The reply should be an exact transcription of every record.

= Records for this task =

--

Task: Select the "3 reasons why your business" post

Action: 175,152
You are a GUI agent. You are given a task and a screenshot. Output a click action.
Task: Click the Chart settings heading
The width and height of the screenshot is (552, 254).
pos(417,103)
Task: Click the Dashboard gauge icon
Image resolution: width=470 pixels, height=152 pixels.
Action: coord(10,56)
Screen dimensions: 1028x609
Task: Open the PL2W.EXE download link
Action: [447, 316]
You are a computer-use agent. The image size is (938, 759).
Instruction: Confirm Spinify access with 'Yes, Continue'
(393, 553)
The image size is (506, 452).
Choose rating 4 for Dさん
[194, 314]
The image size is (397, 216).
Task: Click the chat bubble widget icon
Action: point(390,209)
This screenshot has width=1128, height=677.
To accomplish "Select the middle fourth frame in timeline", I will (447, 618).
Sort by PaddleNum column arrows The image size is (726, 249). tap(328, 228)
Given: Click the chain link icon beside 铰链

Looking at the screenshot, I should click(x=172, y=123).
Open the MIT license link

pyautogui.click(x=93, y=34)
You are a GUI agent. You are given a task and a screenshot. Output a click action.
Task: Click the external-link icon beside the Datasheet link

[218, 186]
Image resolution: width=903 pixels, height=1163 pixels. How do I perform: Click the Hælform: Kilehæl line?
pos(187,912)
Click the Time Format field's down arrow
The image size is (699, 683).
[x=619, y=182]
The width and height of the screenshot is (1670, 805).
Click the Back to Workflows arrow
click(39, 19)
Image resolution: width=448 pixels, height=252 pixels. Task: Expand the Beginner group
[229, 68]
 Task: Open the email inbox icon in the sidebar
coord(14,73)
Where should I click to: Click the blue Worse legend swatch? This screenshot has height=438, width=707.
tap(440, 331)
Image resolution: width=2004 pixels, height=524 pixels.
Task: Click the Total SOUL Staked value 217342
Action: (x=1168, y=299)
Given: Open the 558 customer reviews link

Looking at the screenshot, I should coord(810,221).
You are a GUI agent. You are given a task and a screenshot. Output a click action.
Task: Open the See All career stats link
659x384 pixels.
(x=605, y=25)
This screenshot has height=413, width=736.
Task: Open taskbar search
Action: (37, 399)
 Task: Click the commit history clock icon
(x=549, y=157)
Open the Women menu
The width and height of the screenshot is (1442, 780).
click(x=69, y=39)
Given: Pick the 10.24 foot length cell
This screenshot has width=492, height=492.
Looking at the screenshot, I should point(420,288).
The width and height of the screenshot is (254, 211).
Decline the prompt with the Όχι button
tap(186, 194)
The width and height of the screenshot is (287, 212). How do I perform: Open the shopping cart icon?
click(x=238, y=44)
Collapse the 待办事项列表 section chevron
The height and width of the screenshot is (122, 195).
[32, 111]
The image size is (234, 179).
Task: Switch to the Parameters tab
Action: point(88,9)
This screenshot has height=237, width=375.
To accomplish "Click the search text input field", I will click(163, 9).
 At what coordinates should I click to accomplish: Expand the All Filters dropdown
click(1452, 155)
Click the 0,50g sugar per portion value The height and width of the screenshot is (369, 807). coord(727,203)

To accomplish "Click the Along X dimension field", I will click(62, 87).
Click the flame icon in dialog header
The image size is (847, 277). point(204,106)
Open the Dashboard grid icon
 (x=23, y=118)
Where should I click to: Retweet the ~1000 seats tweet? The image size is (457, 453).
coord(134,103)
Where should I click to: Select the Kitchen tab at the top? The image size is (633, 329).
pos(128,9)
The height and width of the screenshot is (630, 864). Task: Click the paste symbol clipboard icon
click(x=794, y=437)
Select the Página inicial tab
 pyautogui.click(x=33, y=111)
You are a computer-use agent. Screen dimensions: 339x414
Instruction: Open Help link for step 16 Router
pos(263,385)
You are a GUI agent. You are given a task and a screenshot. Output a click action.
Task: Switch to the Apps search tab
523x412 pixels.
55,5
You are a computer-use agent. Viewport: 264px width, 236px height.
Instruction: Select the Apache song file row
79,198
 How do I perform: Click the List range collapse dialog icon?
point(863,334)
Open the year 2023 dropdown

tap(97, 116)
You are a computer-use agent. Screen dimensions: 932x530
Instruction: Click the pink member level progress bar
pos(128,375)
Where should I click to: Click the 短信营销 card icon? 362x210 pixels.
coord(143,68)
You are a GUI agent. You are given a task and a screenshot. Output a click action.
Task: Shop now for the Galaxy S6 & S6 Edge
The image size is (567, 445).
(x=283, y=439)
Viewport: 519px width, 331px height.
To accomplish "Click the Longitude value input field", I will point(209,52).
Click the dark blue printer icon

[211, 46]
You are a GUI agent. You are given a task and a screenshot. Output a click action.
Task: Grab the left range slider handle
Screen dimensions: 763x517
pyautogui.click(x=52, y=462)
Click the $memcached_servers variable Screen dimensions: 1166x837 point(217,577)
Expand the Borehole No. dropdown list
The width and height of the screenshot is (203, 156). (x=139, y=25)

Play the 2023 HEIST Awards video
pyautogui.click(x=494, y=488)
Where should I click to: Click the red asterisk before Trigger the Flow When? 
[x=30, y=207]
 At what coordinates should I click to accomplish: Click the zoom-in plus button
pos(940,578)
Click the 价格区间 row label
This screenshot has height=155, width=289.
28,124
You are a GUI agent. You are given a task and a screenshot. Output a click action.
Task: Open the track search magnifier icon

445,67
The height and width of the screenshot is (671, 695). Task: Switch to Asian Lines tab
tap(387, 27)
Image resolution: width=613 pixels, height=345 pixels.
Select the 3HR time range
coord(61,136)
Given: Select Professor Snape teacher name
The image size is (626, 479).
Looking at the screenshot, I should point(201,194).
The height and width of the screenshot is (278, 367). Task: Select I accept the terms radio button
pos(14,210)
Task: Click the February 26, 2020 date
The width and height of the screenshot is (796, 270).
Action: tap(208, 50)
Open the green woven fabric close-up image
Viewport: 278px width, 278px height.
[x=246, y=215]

--

= Worked solution =
Task: Select the "3 reasons why your business" post

Action: 175,152
You are a GUI agent. You are given a task and a screenshot. Output a click action.
Task: Click the Chart settings heading
The width and height of the screenshot is (552, 254).
pos(417,103)
Task: Click the Dashboard gauge icon
Image resolution: width=470 pixels, height=152 pixels.
Action: coord(10,56)
Screen dimensions: 1028x609
Task: Open the PL2W.EXE download link
Action: [447, 316]
You are a computer-use agent. The image size is (938, 759).
Instruction: Confirm Spinify access with 'Yes, Continue'
(393, 553)
The image size is (506, 452).
Choose rating 4 for Dさん
[194, 314]
The image size is (397, 216).
Task: Click the chat bubble widget icon
Action: point(390,209)
This screenshot has width=1128, height=677.
To accomplish "Select the middle fourth frame in timeline", I will (447, 618).
Sort by PaddleNum column arrows The image size is (726, 249). tap(328, 228)
Given: Click the chain link icon beside 铰链

Looking at the screenshot, I should click(x=172, y=123).
Open the MIT license link

pyautogui.click(x=93, y=34)
You are a GUI agent. You are given a task and a screenshot. Output a click action.
Task: Click the external-link icon beside the Datasheet link

[218, 186]
Image resolution: width=903 pixels, height=1163 pixels. How do I perform: Click the Hælform: Kilehæl line?
pos(187,912)
Click the Time Format field's down arrow
The image size is (699, 683).
[x=619, y=182]
The width and height of the screenshot is (1670, 805).
Click the Back to Workflows arrow
click(39, 19)
Image resolution: width=448 pixels, height=252 pixels. Task: Expand the Beginner group
[229, 68]
 Task: Open the email inbox icon in the sidebar
coord(14,73)
Where should I click to: Click the blue Worse legend swatch? This screenshot has height=438, width=707.
tap(440, 331)
Image resolution: width=2004 pixels, height=524 pixels.
Task: Click the Total SOUL Staked value 217342
Action: (x=1168, y=299)
Given: Open the 558 customer reviews link

Looking at the screenshot, I should coord(810,221).
You are a GUI agent. You are given a task and a screenshot. Output a click action.
Task: Open the See All career stats link
659x384 pixels.
(x=605, y=25)
This screenshot has height=413, width=736.
Task: Open taskbar search
Action: (37, 399)
 Task: Click the commit history clock icon
(x=549, y=157)
Open the Women menu
The width and height of the screenshot is (1442, 780).
click(x=69, y=39)
Given: Pick the 10.24 foot length cell
This screenshot has width=492, height=492.
Looking at the screenshot, I should point(420,288).
The width and height of the screenshot is (254, 211).
Decline the prompt with the Όχι button
tap(186, 194)
The width and height of the screenshot is (287, 212). How do I perform: Open the shopping cart icon?
click(x=238, y=44)
Collapse the 待办事项列表 section chevron
The height and width of the screenshot is (122, 195).
[32, 111]
The image size is (234, 179).
Task: Switch to the Parameters tab
Action: point(88,9)
This screenshot has height=237, width=375.
To accomplish "Click the search text input field", I will click(163, 9).
 At what coordinates should I click to accomplish: Expand the All Filters dropdown
click(1452, 155)
Click the 0,50g sugar per portion value The height and width of the screenshot is (369, 807). coord(727,203)

To accomplish "Click the Along X dimension field", I will click(62, 87).
Click the flame icon in dialog header
The image size is (847, 277). point(204,106)
Open the Dashboard grid icon
 (x=23, y=118)
Where should I click to: Retweet the ~1000 seats tweet? The image size is (457, 453).
coord(134,103)
Where should I click to: Select the Kitchen tab at the top? The image size is (633, 329).
pos(128,9)
The height and width of the screenshot is (630, 864). Task: Click the paste symbol clipboard icon
click(x=794, y=437)
Select the Página inicial tab
 pyautogui.click(x=33, y=111)
You are a computer-use agent. Screen dimensions: 339x414
Instruction: Open Help link for step 16 Router
pos(263,385)
You are a GUI agent. You are given a task and a screenshot. Output a click action.
Task: Switch to the Apps search tab
523x412 pixels.
55,5
You are a computer-use agent. Viewport: 264px width, 236px height.
Instruction: Select the Apache song file row
79,198
 How do I perform: Click the List range collapse dialog icon?
point(863,334)
Open the year 2023 dropdown

tap(97, 116)
You are a computer-use agent. Screen dimensions: 932x530
Instruction: Click the pink member level progress bar
pos(128,375)
Where should I click to: Click the 短信营销 card icon? 362x210 pixels.
coord(143,68)
You are a GUI agent. You are given a task and a screenshot. Output a click action.
Task: Shop now for the Galaxy S6 & S6 Edge
The image size is (567, 445).
(x=283, y=439)
Viewport: 519px width, 331px height.
To accomplish "Click the Longitude value input field", I will point(209,52).
Click the dark blue printer icon

[211, 46]
You are a GUI agent. You are given a task and a screenshot. Output a click action.
Task: Grab the left range slider handle
Screen dimensions: 763x517
pyautogui.click(x=52, y=462)
Click the $memcached_servers variable Screen dimensions: 1166x837 point(217,577)
Expand the Borehole No. dropdown list
The width and height of the screenshot is (203, 156). (x=139, y=25)

Play the 2023 HEIST Awards video
pyautogui.click(x=494, y=488)
Where should I click to: Click the red asterisk before Trigger the Flow When? 
[x=30, y=207]
 At what coordinates should I click to accomplish: Click the zoom-in plus button
pos(940,578)
Click the 价格区间 row label
This screenshot has height=155, width=289.
28,124
You are a GUI agent. You are given a task and a screenshot. Output a click action.
Task: Open the track search magnifier icon

445,67
The height and width of the screenshot is (671, 695). Task: Switch to Asian Lines tab
tap(387, 27)
Image resolution: width=613 pixels, height=345 pixels.
Select the 3HR time range
coord(61,136)
Given: Select Professor Snape teacher name
The image size is (626, 479).
Looking at the screenshot, I should point(201,194).
The height and width of the screenshot is (278, 367). Task: Select I accept the terms radio button
pos(14,210)
Task: Click the February 26, 2020 date
The width and height of the screenshot is (796, 270).
Action: tap(208, 50)
Open the green woven fabric close-up image
Viewport: 278px width, 278px height.
[x=246, y=215]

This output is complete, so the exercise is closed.